On Tue, Jun 11, 2024 at 7:12 PM Tomas Vondra
<tomas.vondra@enterprisedb.com> wrote:
>
> Sorry for not responding to this thread earlier (two conferences in two
> weeks), but isn't the pushed fix addressing a symptom instead of the
> actual root cause?
>
> Why should it be OK for the subscriber to confirm a flush LSN and then
> later take that back and report a lower LSN? Seems somewhat against my
> understanding of what "flush LSN" means.
>
The reason is that the subscriber doesn't persistently store/advance
the LSN for which it doesn't have to do anything like DDLs. But still,
the subscriber has to acknowledge such LSNs for synchronous
replication. We have comments/code at various places to deal with this
[1][2]. Now, after the restart, the subscriber won't know of such LSNs
so it will use its origin LSN which is the LSN of the last applied
transaction (and it can be before the LSN that last time the
subscriber had acknowledged). I had once thought to persist such LSNs
on subscriber by advancing the origin but that could be overhead in
certain workloads where logical decoding doesn't yield anything
meaningful for subscribers. So it needs more thought.
> The commit message explains this happens when the subscriber does not
> need to do anything for - but then why shouldn't it just report the
> prior LSN, in such cases?
>
It is required for synchronous replication.

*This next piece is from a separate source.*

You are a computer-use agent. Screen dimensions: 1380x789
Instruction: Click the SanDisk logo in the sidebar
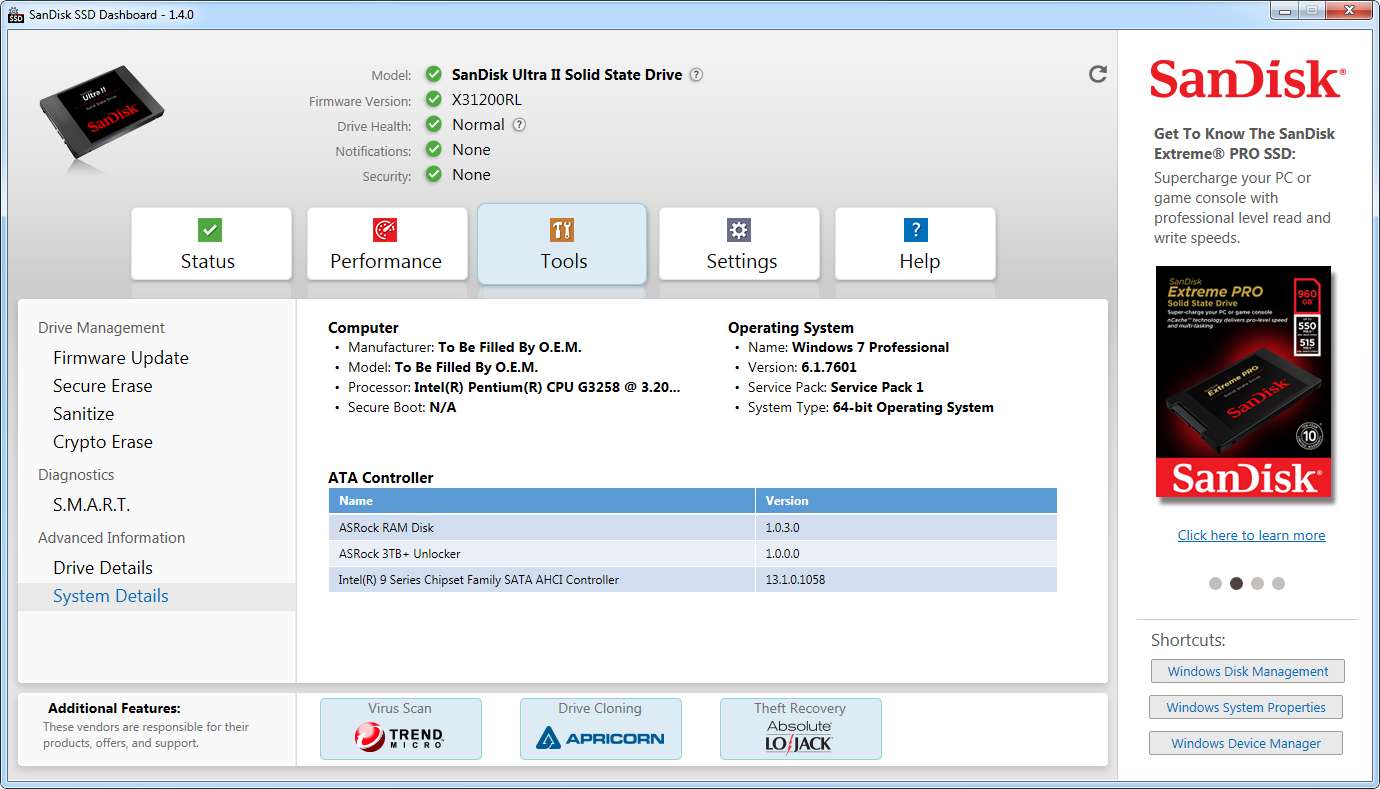click(1246, 80)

> I haven't looked into the details, but my concern is this removes an
> useful assert, protecting us against certain type of bugs. And now we'll
> just happily ignore them. Is that a good idea?
>
The assert was added in this release. I was also having the same
understanding as yours which is why I added it. However, the case
presented by Vignesh has revealed that I was wrong.
--
With Regards,
Amit Kapila.